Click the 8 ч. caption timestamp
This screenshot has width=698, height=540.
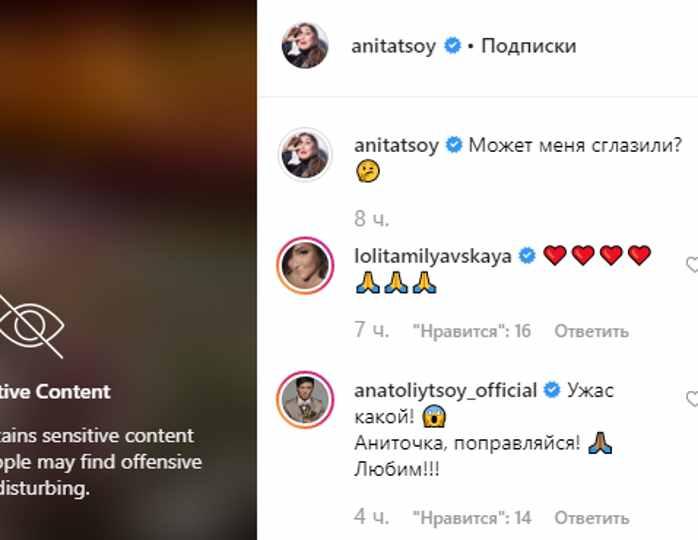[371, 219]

******

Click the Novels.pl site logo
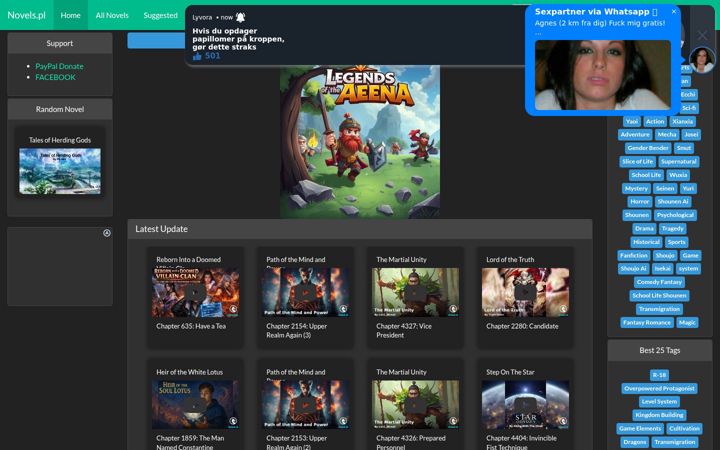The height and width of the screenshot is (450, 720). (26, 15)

******

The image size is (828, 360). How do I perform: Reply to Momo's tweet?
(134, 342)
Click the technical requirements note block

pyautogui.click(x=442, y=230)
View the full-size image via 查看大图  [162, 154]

******

▸ **Task to carry out**: Take the lines above from the one containing "Click the technical requirements note block" down to the one containing "View the full-size", and transcribe them exactly, both ends included.

▸ **Written solution**:
Click the technical requirements note block

pyautogui.click(x=442, y=230)
View the full-size image via 查看大图  [162, 154]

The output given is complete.